# Please don't yell at me!



## MikeM6 (May 20, 2011)

... But WTF is an EA? And why is it so bad?

(If there is a link somewhere that explains this already, feel free to post it and I'll go there)


----------



## credamdóchasgra (Sep 24, 2010)

Emotional affair

there's a link for common abbreviations.
I can't remember where you can find this.
_Posted via Mobile Device_


----------



## MikeM6 (May 20, 2011)

Forgive the ignorance: People can cheat emotionally? Is it like falling in love, but no sex? Or... is the fear that sex inevitably follows...


----------



## ClipClop (Apr 28, 2011)

It is giving intimacy to someone other than your spouse. It robs the marriage of one of the ties that bind. Sex is not just a fear. It is likely. But even without it, it causes the person to move away from their spouse. It is a prelude to divorce.
_Posted via Mobile Device_


----------



## MikeM6 (May 20, 2011)

OK - thanks.


----------



## ClipClop (Apr 28, 2011)

The other amazing thing is that it starts the rewriting of the entire marital history.
_Posted via Mobile Device_


----------



## BigBadWolf (Nov 30, 2009)

Sex usually follows an EA like night follows the day.

A wild and consuming emotional high, it is just as a drug addiction.

And when someone for years and years in a stale relationship suddenly feels young and madly in love again, not even knowing it is possible to still feel this way even like a young teenager getting her first kiss, understand it is quite the hard addiction to break!

Marriage, career, children, friends, family, all of these tings and even everything else will just fall by the wayside and even be resented as merely distractions or hindrances to the emotional rush that is the addiction of the EA in the mind of the WS (wayward spouse).

It is described on this site rightfully so as a "fog", because it will cloud all rational judgment and decision making, and much like tunnel vision, all actions will be for one thing and one thing only, to feed the emotional addiction by finding whatever means to continue the EA, whether lying, cheating, or stealing.
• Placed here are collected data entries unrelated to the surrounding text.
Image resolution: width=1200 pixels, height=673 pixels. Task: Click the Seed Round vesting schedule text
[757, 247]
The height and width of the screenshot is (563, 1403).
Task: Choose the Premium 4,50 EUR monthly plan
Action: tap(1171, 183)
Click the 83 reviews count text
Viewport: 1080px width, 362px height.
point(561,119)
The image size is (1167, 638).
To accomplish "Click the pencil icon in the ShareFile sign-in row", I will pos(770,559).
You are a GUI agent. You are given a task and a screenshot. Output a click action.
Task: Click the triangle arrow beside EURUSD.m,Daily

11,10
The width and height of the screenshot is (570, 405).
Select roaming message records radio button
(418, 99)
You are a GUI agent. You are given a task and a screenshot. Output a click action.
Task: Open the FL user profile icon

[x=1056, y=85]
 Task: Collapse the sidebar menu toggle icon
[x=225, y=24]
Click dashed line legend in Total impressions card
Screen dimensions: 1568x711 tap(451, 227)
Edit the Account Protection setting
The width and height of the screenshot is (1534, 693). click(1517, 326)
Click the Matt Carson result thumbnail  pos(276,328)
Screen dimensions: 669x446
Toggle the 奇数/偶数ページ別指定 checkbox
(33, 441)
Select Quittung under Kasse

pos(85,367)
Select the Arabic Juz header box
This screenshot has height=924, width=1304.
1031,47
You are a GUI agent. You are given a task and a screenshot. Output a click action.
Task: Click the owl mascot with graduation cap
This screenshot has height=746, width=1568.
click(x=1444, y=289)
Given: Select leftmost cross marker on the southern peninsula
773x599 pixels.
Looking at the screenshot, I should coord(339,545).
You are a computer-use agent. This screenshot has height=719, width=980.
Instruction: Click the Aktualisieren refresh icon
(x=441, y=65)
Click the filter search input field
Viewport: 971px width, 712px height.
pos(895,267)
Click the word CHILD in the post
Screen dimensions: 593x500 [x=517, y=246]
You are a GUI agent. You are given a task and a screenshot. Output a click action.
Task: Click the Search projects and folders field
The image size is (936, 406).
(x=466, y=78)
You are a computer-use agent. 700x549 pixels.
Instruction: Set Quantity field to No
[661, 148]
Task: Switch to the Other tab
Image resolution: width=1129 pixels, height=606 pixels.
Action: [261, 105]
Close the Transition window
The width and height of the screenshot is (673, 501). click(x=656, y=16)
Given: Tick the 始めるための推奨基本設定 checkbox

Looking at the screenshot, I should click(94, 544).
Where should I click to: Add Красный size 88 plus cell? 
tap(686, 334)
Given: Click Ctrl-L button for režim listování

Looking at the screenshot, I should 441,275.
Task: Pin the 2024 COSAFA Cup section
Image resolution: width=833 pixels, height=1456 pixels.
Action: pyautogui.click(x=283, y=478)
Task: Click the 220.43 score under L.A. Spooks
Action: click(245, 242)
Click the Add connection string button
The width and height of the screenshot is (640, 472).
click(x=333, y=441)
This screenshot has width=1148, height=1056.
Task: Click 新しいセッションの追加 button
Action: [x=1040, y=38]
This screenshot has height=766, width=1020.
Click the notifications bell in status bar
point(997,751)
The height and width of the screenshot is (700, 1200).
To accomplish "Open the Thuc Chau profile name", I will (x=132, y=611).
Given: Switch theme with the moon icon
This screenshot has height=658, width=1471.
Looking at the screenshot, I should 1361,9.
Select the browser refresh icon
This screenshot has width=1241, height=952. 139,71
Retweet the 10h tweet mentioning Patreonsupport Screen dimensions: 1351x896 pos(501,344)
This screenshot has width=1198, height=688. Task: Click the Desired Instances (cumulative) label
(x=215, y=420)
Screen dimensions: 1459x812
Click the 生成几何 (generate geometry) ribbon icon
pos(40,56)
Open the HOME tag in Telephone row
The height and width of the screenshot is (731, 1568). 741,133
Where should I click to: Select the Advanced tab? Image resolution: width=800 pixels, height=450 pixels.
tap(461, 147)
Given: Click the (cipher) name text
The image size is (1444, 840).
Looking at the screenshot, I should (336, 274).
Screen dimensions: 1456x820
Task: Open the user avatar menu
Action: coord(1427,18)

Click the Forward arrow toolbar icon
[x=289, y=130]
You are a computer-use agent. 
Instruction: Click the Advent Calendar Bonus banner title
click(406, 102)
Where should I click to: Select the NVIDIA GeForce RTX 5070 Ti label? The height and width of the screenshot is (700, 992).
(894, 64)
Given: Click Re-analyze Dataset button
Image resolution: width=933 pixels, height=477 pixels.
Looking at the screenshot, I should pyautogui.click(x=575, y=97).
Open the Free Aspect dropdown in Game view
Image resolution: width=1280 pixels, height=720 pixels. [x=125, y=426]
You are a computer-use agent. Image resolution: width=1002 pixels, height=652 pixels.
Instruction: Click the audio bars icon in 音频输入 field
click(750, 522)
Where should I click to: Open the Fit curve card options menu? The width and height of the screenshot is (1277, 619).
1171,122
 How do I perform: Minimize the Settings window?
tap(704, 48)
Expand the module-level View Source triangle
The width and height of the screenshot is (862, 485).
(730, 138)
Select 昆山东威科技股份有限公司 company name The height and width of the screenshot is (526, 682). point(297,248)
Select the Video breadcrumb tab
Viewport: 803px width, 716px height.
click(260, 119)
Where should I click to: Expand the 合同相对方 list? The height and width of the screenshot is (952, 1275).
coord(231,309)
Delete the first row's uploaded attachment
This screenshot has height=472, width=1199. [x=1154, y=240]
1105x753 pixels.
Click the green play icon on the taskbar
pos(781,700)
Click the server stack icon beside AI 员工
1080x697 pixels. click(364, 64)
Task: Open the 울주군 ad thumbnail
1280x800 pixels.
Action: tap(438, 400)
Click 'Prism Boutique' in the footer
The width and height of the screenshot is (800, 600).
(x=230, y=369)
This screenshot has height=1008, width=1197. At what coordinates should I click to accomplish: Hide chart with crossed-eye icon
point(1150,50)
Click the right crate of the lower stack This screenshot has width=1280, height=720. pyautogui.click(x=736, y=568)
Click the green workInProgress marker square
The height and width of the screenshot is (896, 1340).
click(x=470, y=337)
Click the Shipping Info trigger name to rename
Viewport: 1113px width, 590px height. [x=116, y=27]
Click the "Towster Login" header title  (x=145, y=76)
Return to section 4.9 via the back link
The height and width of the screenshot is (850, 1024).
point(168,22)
Take that to the bank.

And the double danger, becuase an EA can be full force even without actual physical sexual cheating, those mired in an EA may not even recognize it as cheating! 

Yet the destruction is very real, a real affair and real cheating absolutely.

EAs are the very definition of insidious. 

Many many MANY unhappy men and women in broken and destroyed marriages have heard these terrible words: "We're just friends."

So understand this, the man or woman mired in an EA, until the EA is stopped COLD and DEAD, there simply WILL NOT BE marriage repair between a husband and wife.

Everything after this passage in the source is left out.